Much of the reporting has mentioned model size, stating that R1 is a lot smaller and less resource intensive than the LLMs used by ChatGPT etc., yet is equally capable. There’s some truth here, but at more than half a trillion parameters, R1 is still pretty meaty. The fact that smaller models can do impressive things has been a strongly emerging concept for the last year or so, so I don’t find it surprising that a smaller LLM can perform as well as a larger one. Frankly, we don’t know how big an LLM needs to be to get a particular capability. Experimenting with LLM architectures and training procedures is expensive, so a lot of the design choices that go into these things are necessarily ad hoc, and it takes time to find the sweet spot. Also worth noting that, in the case of Chinese LLM developers, US restrictions on chip exports have pretty much forced them towards exploring smaller model sizes.
Nevertheless, the release of an LLM that is competitive against the market leader despite being significantly smaller (if not small) is a welcome (if unsurprising) development. It’s also good that it’s an open model — though not, as some media outlets have been reporting, open source, since the all-important training data has not been published. However, to me, the more interesting observation in the DeepSeek paper is that some of the capabilities of R1 can be distilled2 into much smaller LLM architectures3, producing better performance than when these were trained using more conventional means. This provides a potential route to producing better performing compact LLMs.

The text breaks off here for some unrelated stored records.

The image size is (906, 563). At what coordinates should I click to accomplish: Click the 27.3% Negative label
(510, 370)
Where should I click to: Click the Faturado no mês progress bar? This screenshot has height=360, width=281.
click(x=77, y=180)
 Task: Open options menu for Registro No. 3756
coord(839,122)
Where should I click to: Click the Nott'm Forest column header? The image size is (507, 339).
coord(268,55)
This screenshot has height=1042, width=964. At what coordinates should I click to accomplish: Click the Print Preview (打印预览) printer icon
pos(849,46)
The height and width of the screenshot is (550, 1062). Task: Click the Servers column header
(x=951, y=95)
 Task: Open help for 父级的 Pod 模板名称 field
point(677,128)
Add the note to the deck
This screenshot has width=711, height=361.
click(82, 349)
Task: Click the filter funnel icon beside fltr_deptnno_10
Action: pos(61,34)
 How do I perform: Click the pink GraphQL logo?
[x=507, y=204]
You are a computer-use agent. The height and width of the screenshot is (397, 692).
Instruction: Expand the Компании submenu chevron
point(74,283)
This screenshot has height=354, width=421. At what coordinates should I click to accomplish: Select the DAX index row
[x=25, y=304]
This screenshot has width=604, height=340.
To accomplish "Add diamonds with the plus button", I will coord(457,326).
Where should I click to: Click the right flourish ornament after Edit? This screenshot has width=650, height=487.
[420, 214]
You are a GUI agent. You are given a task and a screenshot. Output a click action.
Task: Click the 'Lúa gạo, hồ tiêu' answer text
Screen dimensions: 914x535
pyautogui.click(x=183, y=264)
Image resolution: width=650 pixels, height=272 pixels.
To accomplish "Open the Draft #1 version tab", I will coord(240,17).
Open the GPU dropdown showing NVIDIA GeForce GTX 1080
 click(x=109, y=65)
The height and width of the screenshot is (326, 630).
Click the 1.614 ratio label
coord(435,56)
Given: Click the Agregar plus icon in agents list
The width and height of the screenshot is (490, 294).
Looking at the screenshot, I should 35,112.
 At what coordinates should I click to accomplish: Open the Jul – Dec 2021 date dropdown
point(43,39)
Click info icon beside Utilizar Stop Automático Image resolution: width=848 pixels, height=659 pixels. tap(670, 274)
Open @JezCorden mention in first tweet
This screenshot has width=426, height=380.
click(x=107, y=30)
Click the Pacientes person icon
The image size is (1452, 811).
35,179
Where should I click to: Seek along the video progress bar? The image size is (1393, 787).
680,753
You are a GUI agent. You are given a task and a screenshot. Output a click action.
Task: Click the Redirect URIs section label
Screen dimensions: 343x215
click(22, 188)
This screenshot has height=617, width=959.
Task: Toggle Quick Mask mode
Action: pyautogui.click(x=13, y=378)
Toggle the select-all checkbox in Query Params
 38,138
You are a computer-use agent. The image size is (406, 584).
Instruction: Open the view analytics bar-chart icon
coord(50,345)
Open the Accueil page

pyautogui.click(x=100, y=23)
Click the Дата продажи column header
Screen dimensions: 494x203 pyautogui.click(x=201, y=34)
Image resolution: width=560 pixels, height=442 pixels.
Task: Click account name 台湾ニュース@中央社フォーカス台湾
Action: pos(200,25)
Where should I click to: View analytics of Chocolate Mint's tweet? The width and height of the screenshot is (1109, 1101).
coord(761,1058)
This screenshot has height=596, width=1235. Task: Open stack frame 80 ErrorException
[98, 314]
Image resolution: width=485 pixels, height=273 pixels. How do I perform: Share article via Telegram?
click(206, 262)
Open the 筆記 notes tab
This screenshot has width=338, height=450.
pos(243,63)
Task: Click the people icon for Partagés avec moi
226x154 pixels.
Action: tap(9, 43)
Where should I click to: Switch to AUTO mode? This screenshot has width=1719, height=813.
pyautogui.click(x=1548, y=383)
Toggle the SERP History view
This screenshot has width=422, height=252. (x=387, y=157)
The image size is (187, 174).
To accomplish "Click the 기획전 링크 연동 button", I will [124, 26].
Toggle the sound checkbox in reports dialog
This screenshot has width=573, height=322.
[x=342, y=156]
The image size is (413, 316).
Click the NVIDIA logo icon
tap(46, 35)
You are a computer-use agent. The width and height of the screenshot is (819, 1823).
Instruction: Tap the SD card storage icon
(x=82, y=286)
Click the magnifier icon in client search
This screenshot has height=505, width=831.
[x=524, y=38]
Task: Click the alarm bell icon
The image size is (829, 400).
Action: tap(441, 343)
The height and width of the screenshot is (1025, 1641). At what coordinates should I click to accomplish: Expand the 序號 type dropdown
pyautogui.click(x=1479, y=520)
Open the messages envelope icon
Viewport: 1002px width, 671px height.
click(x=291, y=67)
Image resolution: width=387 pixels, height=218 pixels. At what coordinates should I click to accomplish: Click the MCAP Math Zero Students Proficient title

Yet the real driver behind media reports has been the narrative that momentum in LLM innovation is moving from the USA to China. That may or may not be the case, but I’m not sold on the idea that R1 is a specific sign of this, and I think it reflects technological naivety amongst the political classes. DeepSeek used an approach that could have been devised and followed by pretty much any well-funded lab anywhere in the world, largely using techniques that were developed elsewhere. Like most work on LLMs, this builds heavily on work done by both academics and companies around the world. Kudos to DeepSeek for finding a good model, but I’m not convinced it’s a sign of inevitable Western decline.
However, media reports have helped highlight a factor that does need more debate — censorship by LLMs. The emphasis in these reports has been on alignment to the world view of the Chinese government, but there’s really nothing to prevent any LLM developer from baking in their own world view. Given the increasing pervasiveness of LLMs, combined with the increasing politicisation of big tech, this is a significant concern. And along a similar vein, what happens to the data you type into an LLM? Media concerns have again centred around the Chinese government, but there’s little to stop any company doing with this data what they please. Current events in the US, for example, show how quickly any regulatory framework can be unravelled.
For a good intro to RL and its use in training LLMs, see this post by Cameron Wolfe.
Distillation here refers to a technique called knowledge distillation, which involves training a smaller neural network to mimic the behaviour of a larger one — again, nothing new in itself.
Specifically Meta’s Llama and Alibaba’s Qwen.
Thanks for the distillation. Two very important points in your last paragraph.